Parents across New York have heard of the alcoholic drink Four Loko and the reported deaths and injuries caused by it. The company that makes Four Loko, Phusion Products, chose to remove the caffeine from the drink in 2010 after the combination of alcohol and caffeine posed an unreasonable harm to consumers, but that has not stopped the company from producing a drink that contains nearly 12 percent alcohol. Now, the Federal Trade Commission is asking for comments on an agreement it recently reached with Phusion.
The agreement would require Phusion to include on its 23 1/2-ounce malt beverage cans a label that indicates the drink contains at least as much alcohol as 2 1/2 regular 12-ounce cans of beer.
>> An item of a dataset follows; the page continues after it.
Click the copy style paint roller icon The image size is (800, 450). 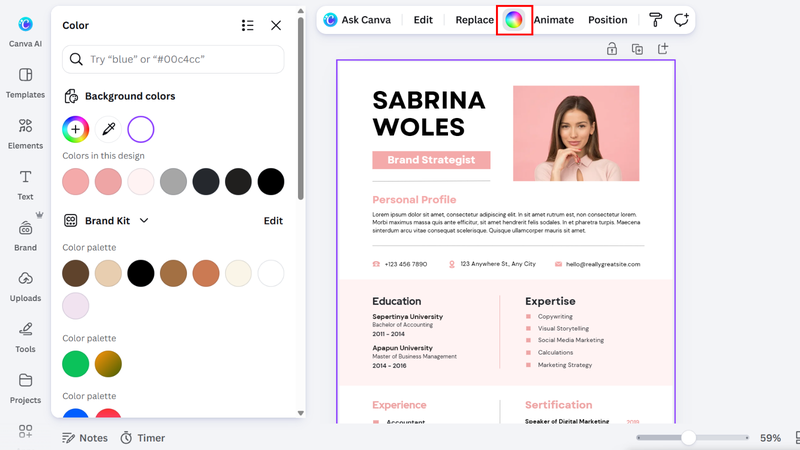point(655,20)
Cans will also be made so that a consumer can reseal them instead of drinking the whole Four Loko in one sitting.
While the FTC has come to an agreement with Phusion to eliminate some of the practices it says are deceptive, the agreement has received considerable criticism that it has not gone far enough. There have been over 200 comments against the deal, saying that the FTC should go farther to restrict the dangerous malt beverage.
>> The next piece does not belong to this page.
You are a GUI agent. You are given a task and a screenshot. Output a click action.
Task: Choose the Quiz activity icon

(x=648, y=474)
Phusion and Four Loko first came under public scrutiny in 2010 because college students were hospitalized after consuming the drink. There were even a few deaths that were reported after young adults had consumed the drink. While one of the biggest concerns was that the energy drink component made it too difficult to determine how much alcohol the person had consumed, focus has recently shifted to the fact that the drink still contains high levels of alcohol, despite ads that imply there is only as much alcohol as one beer.